Dioscorea rotundata, commonly known as white yam, is an important staple food crop widely cultivated in West Africa and provides food security to millions of people. Genetic improvements of this crop using the advanced biotechnology tools have been hampered hitherto by the recalcitrant nature of regeneration through somatic embryogenesis. Therefore, we have developed an efficient and reproducible system for plant regeneration via somatic embryogenesis. Explants of different types (immature leaf, node, stem internode, root segment, petiole, and axillary bud) of D. rotundata accession TDr 2436 were tested for their embryogenic potentials on Murashige and Skoog (MS) medium supplemented with various auxins (2,4-D, NAA, and picloram).

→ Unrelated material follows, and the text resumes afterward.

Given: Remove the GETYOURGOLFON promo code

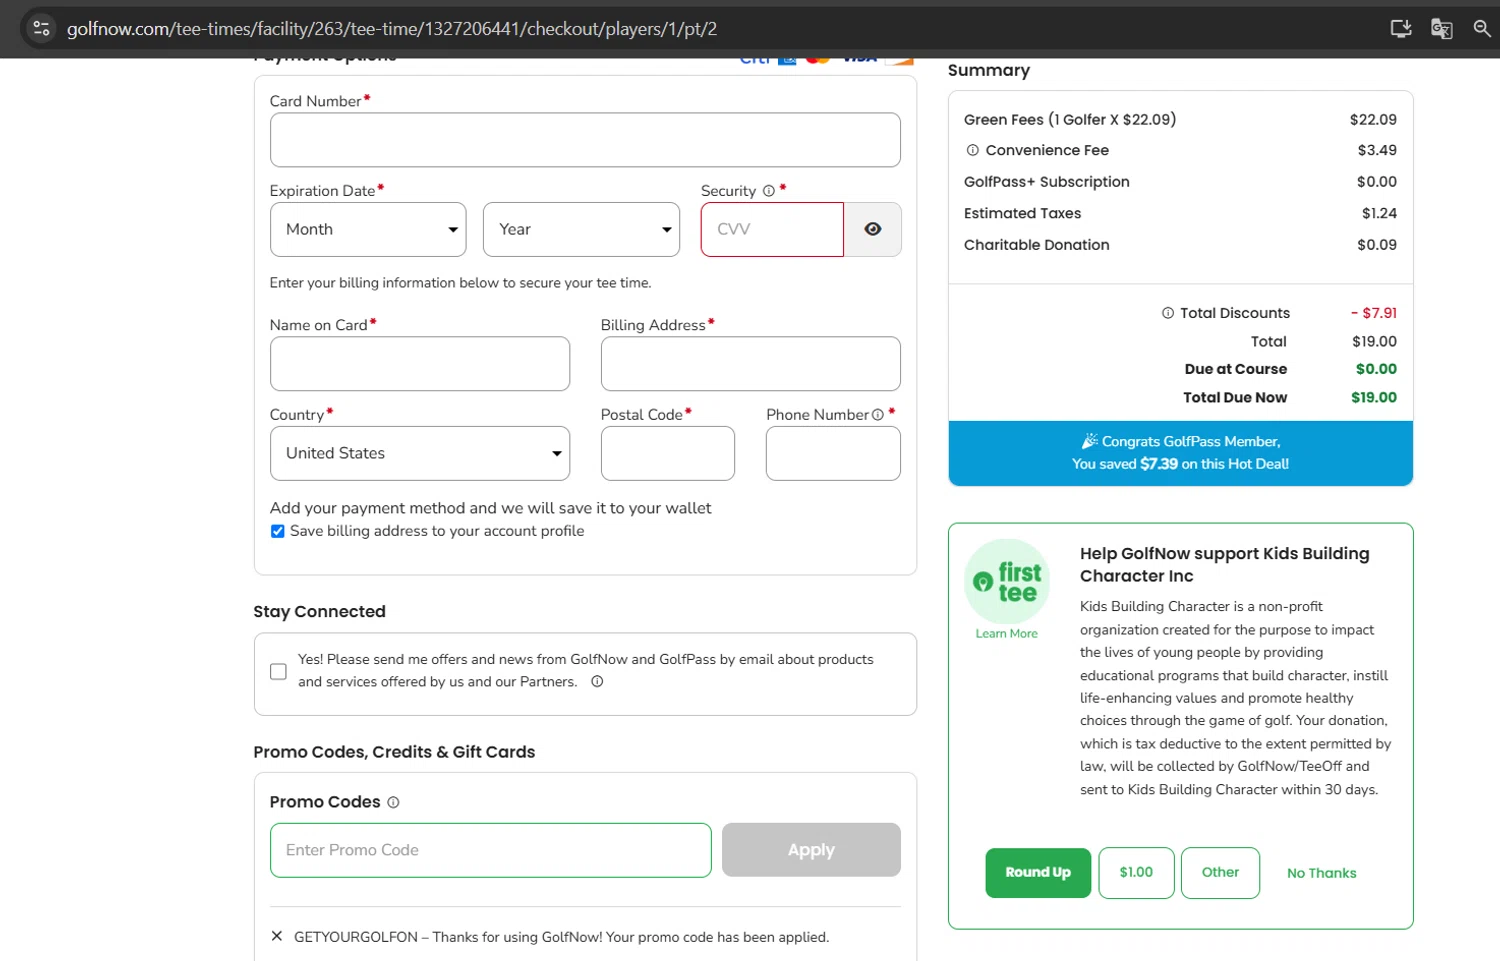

Among all explants tested, axillary bud explants cultured on MS medium supplemented with picloram (0.5–12 mg/l) favored the production of calli. Maximum proliferation of calli (526 mg fresh weight/explant) was achieved on MS medium supplemented with picloram (0.5 mg/l), casein hydrolysate (600 mg/l), and proline (1 g/l). Histology analysis confirmed that the embryogenic calli produced on this medium were mixed with non-embryogenic calli. Transfer of calli on MS basal medium supplemented with activated charcoal (1 %) changed the color of calli to purple and promoted the production of somatic embryos (87 embryos/callus) as well as adventitious shoot buds. Furthermore, upon transfer to MS medium supplemented with BAP (0.4 mg/l), the embryos continued their differentiation and maturation and germinated into complete plantlets. The adventitious shoot buds produced multiple shoots on MS medium supplemented with BAP (0.4 mg/l). Well-developed germinated plantlets were acclimatized in the screen house with 90 % survivability. Histology studies confirmed that the regeneration of D. rotundata reported here followed dual regeneration pathways. The embryogenic calli regenerated through development of somatic embryos and germinated into complete plantlets, however non-embryogenic calli regenerated through organogenesis and developed multiple shoots. The developed protocol has potential for somatic hybridization, mass clonal propagation, and genetic transformation applications.